Assignment: Your answer should be the lines of the material that include the word "computer".

━━━━━ Extracted records

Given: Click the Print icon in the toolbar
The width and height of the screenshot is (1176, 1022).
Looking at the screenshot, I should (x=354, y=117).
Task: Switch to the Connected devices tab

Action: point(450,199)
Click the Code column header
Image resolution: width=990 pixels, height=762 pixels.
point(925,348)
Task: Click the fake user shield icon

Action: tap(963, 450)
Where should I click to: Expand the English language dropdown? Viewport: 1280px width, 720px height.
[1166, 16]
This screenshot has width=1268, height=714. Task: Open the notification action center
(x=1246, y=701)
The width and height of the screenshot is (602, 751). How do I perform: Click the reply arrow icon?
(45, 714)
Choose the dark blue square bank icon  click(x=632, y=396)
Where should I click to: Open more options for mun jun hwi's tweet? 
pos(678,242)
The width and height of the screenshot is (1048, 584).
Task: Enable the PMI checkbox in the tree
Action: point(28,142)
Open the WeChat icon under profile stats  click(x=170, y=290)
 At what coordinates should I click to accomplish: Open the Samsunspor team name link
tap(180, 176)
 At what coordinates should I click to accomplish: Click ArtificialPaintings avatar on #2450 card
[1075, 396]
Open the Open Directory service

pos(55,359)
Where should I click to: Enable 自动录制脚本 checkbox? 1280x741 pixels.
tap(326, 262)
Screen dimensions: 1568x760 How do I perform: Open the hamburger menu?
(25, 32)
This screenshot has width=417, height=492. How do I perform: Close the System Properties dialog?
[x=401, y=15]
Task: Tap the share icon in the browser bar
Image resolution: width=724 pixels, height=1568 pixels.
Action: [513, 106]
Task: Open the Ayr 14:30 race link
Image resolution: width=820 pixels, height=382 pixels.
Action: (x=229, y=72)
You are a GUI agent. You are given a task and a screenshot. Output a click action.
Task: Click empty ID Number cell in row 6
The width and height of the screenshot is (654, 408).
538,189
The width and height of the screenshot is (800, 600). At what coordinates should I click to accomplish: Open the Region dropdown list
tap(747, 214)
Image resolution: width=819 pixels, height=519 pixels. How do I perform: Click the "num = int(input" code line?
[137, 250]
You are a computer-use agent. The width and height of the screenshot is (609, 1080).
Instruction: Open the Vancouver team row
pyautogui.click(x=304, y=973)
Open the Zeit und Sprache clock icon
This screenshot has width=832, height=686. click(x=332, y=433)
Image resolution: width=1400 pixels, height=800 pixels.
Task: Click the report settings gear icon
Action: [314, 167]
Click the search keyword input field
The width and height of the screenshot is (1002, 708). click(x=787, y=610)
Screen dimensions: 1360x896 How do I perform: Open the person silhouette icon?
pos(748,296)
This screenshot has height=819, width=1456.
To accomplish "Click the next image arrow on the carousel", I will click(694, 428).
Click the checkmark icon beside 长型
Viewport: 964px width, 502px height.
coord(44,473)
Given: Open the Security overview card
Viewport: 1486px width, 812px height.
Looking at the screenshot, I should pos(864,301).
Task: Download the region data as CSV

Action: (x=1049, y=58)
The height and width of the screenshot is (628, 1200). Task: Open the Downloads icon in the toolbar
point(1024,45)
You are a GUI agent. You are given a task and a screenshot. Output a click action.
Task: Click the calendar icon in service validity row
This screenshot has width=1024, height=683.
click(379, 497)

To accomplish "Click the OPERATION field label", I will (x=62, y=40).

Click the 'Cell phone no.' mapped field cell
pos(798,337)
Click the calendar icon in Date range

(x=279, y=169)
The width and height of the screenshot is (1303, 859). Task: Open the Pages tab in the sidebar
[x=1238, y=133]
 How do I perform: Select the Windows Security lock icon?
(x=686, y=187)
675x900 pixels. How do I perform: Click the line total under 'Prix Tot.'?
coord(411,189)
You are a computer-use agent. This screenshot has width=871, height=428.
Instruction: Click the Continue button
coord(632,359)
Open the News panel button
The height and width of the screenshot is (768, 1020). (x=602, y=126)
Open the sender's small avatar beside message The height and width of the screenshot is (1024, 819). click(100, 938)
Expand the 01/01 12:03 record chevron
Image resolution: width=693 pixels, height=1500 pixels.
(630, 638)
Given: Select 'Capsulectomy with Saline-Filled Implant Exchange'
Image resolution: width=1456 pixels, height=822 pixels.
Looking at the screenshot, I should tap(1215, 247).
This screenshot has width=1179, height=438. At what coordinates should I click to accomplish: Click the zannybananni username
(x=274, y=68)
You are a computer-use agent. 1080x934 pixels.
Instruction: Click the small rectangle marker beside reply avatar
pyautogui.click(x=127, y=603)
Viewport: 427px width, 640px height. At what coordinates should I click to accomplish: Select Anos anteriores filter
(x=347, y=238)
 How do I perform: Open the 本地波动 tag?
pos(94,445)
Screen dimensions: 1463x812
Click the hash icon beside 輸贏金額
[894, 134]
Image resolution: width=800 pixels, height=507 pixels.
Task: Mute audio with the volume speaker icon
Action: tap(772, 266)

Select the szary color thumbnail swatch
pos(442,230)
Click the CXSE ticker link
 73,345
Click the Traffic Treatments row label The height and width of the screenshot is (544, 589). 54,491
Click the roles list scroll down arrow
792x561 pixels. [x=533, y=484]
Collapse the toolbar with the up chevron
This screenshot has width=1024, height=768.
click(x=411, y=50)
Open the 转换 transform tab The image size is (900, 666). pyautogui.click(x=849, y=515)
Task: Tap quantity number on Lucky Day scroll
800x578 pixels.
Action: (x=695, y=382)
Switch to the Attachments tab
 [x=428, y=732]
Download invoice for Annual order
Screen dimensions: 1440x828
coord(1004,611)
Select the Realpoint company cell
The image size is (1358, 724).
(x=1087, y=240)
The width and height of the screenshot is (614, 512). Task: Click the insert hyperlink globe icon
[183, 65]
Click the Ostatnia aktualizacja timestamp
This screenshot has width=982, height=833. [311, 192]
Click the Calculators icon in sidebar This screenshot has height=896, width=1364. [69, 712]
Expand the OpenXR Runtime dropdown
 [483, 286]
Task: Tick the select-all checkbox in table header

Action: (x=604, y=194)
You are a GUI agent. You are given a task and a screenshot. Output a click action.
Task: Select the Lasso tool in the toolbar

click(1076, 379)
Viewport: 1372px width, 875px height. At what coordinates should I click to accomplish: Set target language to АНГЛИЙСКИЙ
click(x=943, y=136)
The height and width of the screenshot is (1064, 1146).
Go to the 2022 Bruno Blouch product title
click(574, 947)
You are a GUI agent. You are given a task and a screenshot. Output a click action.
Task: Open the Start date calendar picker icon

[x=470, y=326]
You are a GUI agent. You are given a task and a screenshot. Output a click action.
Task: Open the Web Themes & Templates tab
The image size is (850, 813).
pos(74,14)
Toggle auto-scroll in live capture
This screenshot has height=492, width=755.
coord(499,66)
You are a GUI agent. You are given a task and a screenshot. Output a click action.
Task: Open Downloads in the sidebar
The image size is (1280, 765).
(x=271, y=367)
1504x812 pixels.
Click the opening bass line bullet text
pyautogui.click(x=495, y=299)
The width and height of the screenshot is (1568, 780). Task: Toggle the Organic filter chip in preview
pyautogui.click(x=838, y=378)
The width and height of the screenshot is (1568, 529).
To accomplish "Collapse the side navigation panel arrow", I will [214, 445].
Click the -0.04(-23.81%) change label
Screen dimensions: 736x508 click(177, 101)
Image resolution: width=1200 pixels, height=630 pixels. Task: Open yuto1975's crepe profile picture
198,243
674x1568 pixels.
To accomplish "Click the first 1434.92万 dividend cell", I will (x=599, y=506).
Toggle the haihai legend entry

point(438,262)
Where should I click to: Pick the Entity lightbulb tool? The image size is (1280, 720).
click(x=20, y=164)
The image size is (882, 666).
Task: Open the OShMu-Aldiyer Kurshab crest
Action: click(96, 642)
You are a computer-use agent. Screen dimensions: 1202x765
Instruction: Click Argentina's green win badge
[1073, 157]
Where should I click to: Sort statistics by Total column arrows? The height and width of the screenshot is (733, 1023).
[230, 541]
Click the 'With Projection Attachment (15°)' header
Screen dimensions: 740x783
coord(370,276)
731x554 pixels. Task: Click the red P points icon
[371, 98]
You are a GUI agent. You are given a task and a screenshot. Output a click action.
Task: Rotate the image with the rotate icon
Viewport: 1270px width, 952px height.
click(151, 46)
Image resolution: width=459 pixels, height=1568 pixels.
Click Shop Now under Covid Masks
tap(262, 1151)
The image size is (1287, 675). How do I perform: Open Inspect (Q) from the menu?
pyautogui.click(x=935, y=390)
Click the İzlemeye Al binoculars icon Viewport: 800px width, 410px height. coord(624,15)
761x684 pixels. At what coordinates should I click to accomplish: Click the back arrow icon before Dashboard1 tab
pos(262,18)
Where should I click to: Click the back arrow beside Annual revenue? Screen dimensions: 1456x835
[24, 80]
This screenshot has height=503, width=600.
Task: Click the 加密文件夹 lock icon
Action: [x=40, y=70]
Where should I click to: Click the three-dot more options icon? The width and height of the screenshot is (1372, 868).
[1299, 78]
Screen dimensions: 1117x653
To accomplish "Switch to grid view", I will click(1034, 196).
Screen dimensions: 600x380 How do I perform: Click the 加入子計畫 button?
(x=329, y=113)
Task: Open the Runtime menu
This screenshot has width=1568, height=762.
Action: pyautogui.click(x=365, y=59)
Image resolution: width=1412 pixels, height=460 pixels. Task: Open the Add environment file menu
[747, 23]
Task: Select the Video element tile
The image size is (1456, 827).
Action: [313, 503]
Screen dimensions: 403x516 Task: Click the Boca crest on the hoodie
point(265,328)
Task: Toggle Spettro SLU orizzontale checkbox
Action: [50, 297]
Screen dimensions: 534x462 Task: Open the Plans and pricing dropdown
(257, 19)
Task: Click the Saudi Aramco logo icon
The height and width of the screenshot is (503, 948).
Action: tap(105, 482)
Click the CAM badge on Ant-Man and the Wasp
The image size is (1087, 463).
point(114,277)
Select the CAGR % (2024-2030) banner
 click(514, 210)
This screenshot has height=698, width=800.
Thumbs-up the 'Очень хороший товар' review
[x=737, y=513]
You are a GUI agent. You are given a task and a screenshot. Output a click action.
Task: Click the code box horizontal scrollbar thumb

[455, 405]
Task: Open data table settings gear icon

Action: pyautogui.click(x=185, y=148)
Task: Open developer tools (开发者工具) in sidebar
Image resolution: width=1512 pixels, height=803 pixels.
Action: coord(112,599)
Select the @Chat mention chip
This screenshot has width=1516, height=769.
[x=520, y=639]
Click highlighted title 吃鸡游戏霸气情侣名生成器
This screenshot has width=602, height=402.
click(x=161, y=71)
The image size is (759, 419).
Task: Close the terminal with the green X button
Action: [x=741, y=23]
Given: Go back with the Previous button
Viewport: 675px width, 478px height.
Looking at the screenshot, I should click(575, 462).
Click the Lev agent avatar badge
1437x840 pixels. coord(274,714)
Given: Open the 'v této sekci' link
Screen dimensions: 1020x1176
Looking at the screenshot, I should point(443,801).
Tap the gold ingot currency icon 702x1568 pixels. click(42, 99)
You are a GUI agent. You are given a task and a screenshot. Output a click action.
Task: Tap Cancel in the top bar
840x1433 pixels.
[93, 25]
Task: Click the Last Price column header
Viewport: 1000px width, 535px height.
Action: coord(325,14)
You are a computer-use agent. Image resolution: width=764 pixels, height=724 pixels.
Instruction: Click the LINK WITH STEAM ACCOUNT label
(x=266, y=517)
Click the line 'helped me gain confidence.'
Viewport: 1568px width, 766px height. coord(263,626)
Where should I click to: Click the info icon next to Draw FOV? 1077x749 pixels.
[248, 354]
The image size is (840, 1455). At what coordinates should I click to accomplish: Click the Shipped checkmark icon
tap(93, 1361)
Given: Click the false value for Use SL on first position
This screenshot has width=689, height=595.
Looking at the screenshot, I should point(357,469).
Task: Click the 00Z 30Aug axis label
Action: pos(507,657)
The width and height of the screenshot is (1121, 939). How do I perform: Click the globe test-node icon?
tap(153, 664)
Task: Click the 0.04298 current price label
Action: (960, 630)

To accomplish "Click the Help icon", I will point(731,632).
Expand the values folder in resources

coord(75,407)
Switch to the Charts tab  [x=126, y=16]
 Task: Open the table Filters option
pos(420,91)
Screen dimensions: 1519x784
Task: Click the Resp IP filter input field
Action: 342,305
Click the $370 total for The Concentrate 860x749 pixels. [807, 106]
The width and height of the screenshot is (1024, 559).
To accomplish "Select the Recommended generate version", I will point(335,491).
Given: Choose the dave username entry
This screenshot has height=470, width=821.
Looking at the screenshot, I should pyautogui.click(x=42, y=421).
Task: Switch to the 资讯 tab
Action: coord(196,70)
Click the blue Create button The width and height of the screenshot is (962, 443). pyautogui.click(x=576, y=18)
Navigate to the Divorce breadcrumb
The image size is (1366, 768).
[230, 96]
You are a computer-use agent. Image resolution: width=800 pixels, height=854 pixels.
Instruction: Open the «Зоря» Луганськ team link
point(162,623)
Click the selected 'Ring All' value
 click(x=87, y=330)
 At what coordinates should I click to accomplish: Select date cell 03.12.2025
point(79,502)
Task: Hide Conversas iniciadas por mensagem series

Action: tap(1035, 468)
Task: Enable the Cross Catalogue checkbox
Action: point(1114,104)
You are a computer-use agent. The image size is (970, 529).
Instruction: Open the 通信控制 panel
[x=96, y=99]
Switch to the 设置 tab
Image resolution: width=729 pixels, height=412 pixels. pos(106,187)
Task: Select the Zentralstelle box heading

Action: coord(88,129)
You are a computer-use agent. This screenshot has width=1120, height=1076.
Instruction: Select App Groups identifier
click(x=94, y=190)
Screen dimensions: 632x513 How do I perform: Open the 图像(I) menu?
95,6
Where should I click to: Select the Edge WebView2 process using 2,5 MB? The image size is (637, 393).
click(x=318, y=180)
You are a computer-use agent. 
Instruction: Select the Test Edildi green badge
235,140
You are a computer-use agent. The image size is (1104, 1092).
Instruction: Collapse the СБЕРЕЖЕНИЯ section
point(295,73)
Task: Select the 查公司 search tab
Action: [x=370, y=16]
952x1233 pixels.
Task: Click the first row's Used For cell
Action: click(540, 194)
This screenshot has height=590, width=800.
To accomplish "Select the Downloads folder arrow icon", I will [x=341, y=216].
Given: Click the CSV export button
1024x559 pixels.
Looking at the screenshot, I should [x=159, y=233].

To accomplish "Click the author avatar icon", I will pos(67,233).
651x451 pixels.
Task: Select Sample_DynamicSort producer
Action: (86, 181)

━━━━━━━━━━

Problem solution:
You are a computer-use agent. The width and height of the screenshot is (609, 1080).
You are a computer-use agent. This screenshot has width=871, height=428.
You are a computer-use agent. 1080x934 pixels.
You are a computer-use agent. Screen dimensions: 1202x765
You are a computer-use agent. Image resolution: width=764 pixels, height=724 pixels.
You are a computer-use agent. Image resolution: width=800 pixels, height=854 pixels.
You are a computer-use agent. The image size is (970, 529).
You are a computer-use agent. This screenshot has width=1120, height=1076.
You are a computer-use agent. 
You are a computer-use agent. The image size is (1104, 1092).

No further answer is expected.